In 1820, the Danish scientist Hans Oersted made an important discovery. He found that a conductor carrying an electric current is surrounded by a magnetic field. When he brought a magnetized needle near a wire in which an electric current was flowing, the needle moved. The experiment proved that an electric current produces magnetism.

During the 1820’s, the French physicist Andre Marie Ampere declared that electric currents produce all magnetism. He concluded that a permanent bar magnet has tiny currents flowing in it. The work of Oersted and Ampere led to the development of the electromagnet. Most electromagnets consist of a coil of wire wound around an iron core. The electromagnet becomes temporarily magnetized when an electric current flows through the wire. If the direction of the current changes, the poles of the electromagnet switch places. Electromagnets were used in many inventions, such as the telegraph and the electric bell.

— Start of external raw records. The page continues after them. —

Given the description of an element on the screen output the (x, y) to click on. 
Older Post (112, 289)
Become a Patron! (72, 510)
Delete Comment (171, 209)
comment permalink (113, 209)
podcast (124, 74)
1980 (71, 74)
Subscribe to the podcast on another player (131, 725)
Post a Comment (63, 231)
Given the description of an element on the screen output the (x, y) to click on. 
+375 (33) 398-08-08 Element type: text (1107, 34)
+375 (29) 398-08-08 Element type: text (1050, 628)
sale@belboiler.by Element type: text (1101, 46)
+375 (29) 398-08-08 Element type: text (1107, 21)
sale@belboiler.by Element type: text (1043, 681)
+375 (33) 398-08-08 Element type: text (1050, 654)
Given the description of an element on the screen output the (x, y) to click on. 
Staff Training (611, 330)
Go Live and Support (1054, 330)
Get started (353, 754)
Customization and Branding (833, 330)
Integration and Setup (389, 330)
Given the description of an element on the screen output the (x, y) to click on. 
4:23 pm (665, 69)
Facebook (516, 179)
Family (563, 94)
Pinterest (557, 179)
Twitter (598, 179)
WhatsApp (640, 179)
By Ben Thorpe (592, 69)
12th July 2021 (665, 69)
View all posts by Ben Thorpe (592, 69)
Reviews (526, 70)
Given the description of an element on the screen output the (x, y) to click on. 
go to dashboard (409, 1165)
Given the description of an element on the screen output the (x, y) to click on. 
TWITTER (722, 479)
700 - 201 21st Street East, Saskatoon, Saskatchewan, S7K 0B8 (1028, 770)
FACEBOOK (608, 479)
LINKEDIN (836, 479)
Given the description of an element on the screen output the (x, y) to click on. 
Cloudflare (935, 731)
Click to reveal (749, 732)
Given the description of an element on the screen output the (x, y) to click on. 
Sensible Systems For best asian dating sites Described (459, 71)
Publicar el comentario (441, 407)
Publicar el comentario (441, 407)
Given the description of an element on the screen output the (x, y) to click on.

Magnetism produces an electric current by means of electromagnetic induction. The English scientist Michael Faraday and the American physicist Joseph Henry discovered electromagnetic induction independently in the early 1830’s. In electromagnetic induction, a magnetic field can be used to create electric current in a conductor. For example, a magnet moving through a coil of wire causes the voltage to vary from point to point along the wire. An electric current flows along the wire as long as the magnetic field passing through the wire is changing. Electromagnetic induction is the basis of the electric generator. An electric motor reverses the process. A current sent through the wire causes the wire to move in a magnetic field.

English physicist and chemist Michael Faraday
English physicist and chemist Michael Faraday

In 1864, James Clerk Maxwell, a Scottish physicist, studied the earlier experiments. He deduced that electric and magnetic fields act together to produce electromagnetic waves of radiant energy. The German physicist Heinrich R. Hertz proved Maxwell correct about 20 years later when he discovered electromagnetic waves.